Her onscreen credits include roles in White Noise 2 starring Nathan Fillion and Shooter starring Mark Wahlberg. Tammy played a leading role in the indie feature film Under the Apple Box, which received an honorable mention at the New Jersey Film Festival and also screened at the Women's International Film Festival in Miami in March 2013. She appeared on the Bravo series Girlfriend's Guide to Divorce, as well as the romantic comedy A Novel Romance starring alongside Amy Acker and Dylan Bruce and the Lifetime thriller Stolen from the Womb starring alongside Laura Mennell and Larisa Oleynik.

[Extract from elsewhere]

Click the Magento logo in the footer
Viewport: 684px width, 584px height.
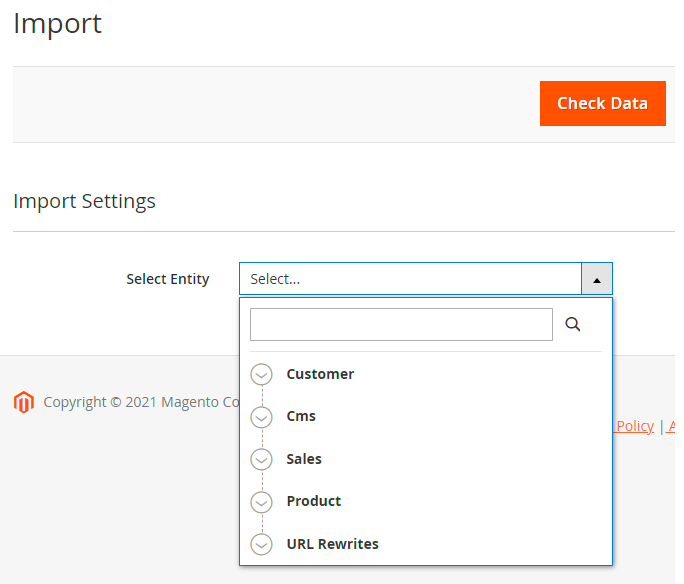[23, 402]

She has guest starred on CTV's drama Motive as well as her recurring guest starring role on the HBO Canada series Less Than Kind and the Douglas Coupland CBC comedy "jPod" TV series Less than Kind. She has appeared in roles on the CW's Supernatural, Showcase's Lost Girl, SpikeTV's Blue Mountain State, Showcase's Endgame, Reaper, The L Word, and the final season of Battlestar Galactica. and many more. Her MOW's include Stealing Paradise starring Rachel Leigh Cook, The Mermaid Chair starring Kim Basinger and Home by Christmas starring Linda Hamilton.

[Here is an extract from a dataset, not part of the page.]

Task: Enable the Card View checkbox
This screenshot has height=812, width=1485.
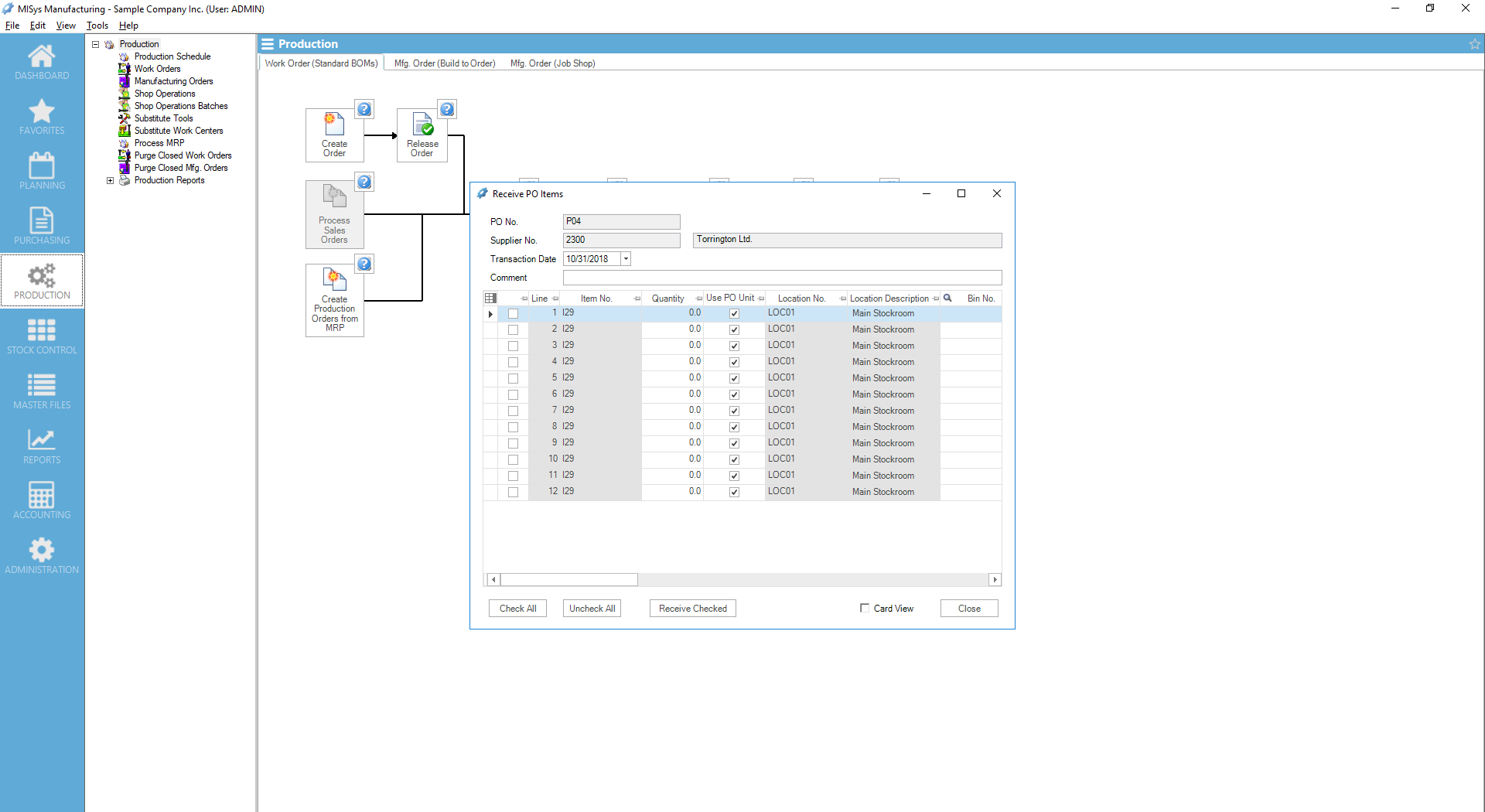Action: pyautogui.click(x=865, y=609)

Gillis was a spokesmodel for Canadian underwear company Ginch Gonch. She travelled with the line to France, to El Salvador and Russia. She was named one of Femme Fatale's 'Fresh Faces of the Year' in 2007 and has been seen in the magazines UMM and Sharp for Men.

In 2016, Gillis appeared in the sixth season of ABC's Once Upon a Time as Jill.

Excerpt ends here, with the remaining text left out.